§ **Set exercise**
Turn every line of the records below into a Markdown table with a Row column holding the row number and a Line column holding that line, and skip the blank lines.

§ **Data shown**

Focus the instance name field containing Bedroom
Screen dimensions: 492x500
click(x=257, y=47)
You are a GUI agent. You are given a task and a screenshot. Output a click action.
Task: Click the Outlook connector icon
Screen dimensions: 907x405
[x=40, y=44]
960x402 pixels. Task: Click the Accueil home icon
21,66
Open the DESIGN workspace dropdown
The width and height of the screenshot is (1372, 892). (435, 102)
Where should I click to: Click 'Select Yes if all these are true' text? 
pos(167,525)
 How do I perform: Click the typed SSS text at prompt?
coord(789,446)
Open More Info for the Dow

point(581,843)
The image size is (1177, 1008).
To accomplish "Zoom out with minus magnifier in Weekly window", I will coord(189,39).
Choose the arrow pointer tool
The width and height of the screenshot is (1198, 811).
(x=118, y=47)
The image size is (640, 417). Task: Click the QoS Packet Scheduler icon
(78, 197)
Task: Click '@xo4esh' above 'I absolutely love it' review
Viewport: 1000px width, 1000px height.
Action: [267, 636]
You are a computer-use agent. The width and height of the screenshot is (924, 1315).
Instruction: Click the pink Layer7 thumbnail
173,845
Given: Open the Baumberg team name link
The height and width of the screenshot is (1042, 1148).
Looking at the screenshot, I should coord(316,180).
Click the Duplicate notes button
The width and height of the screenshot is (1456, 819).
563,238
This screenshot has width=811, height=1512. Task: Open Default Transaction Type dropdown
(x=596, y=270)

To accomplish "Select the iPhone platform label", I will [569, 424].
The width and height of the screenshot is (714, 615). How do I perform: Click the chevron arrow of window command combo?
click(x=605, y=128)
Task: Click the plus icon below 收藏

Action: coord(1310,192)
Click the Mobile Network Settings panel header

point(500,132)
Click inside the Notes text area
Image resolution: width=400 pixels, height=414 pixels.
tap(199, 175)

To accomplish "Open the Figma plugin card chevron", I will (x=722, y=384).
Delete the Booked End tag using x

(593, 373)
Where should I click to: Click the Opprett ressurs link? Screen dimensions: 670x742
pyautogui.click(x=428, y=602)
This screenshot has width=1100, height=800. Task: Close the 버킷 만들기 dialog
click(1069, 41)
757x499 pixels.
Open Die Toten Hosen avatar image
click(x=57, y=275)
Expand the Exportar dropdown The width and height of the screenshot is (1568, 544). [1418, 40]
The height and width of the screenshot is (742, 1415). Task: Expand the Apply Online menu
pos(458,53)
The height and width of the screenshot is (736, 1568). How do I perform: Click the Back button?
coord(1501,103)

§ **Response below**
| Row | Line |
|---|---|
| 1 | Focus the instance name field containing Bedroom |
| 2 | Screen dimensions: 492x500 |
| 3 | click(x=257, y=47) |
| 4 | You are a GUI agent. You are given a task and a screenshot. Output a click action. |
| 5 | Task: Click the Outlook connector icon |
| 6 | Screen dimensions: 907x405 |
| 7 | [x=40, y=44] |
| 8 | 960x402 pixels. Task: Click the Accueil home icon |
| 9 | 21,66 |
| 10 | Open the DESIGN workspace dropdown |
| 11 | The width and height of the screenshot is (1372, 892). (435, 102) |
| 12 | Where should I click to: Click 'Select Yes if all these are true' text?  |
| 13 | pos(167,525) |
| 14 |  How do I perform: Click the typed SSS text at prompt? |
| 15 | coord(789,446) |
| 16 | Open More Info for the Dow |
| 17 | point(581,843) |
| 18 | The image size is (1177, 1008). |
| 19 | To accomplish "Zoom out with minus magnifier in Weekly window", I will coord(189,39). |
| 20 | Choose the arrow pointer tool |
| 21 | The width and height of the screenshot is (1198, 811). |
| 22 | (x=118, y=47) |
| 23 | The image size is (640, 417). Task: Click the QoS Packet Scheduler icon |
| 24 | (78, 197) |
| 25 | Task: Click '@xo4esh' above 'I absolutely love it' review |
| 26 | Viewport: 1000px width, 1000px height. |
| 27 | Action: [267, 636] |
| 28 | You are a computer-use agent. The width and height of the screenshot is (924, 1315). |
| 29 | Instruction: Click the pink Layer7 thumbnail |
| 30 | 173,845 |
| 31 | Given: Open the Baumberg team name link |
| 32 | The height and width of the screenshot is (1042, 1148). |
| 33 | Looking at the screenshot, I should coord(316,180). |
| 34 | Click the Duplicate notes button |
| 35 | The width and height of the screenshot is (1456, 819). |
| 36 | 563,238 |
| 37 | This screenshot has width=811, height=1512. Task: Open Default Transaction Type dropdown |
| 38 | (x=596, y=270) |
| 39 | To accomplish "Select the iPhone platform label", I will [569, 424]. |
| 40 | The width and height of the screenshot is (714, 615). How do I perform: Click the chevron arrow of window command combo? |
| 41 | click(x=605, y=128) |
| 42 | Task: Click the plus icon below 收藏 |
| 43 | Action: coord(1310,192) |
| 44 | Click the Mobile Network Settings panel header |
| 45 | point(500,132) |
| 46 | Click inside the Notes text area |
| 47 | Image resolution: width=400 pixels, height=414 pixels. |
| 48 | tap(199, 175) |
| 49 | To accomplish "Open the Figma plugin card chevron", I will (x=722, y=384). |
| 50 | Delete the Booked End tag using x |
| 51 | (593, 373) |
| 52 | Where should I click to: Click the Opprett ressurs link? Screen dimensions: 670x742 |
| 53 | pyautogui.click(x=428, y=602) |
| 54 | This screenshot has width=1100, height=800. Task: Close the 버킷 만들기 dialog |
| 55 | click(1069, 41) |
| 56 | 757x499 pixels. |
| 57 | Open Die Toten Hosen avatar image |
| 58 | click(x=57, y=275) |
| 59 | Expand the Exportar dropdown The width and height of the screenshot is (1568, 544). [1418, 40] |
| 60 | The height and width of the screenshot is (742, 1415). Task: Expand the Apply Online menu |
| 61 | pos(458,53) |
| 62 | The height and width of the screenshot is (736, 1568). How do I perform: Click the Back button? |
| 63 | coord(1501,103) |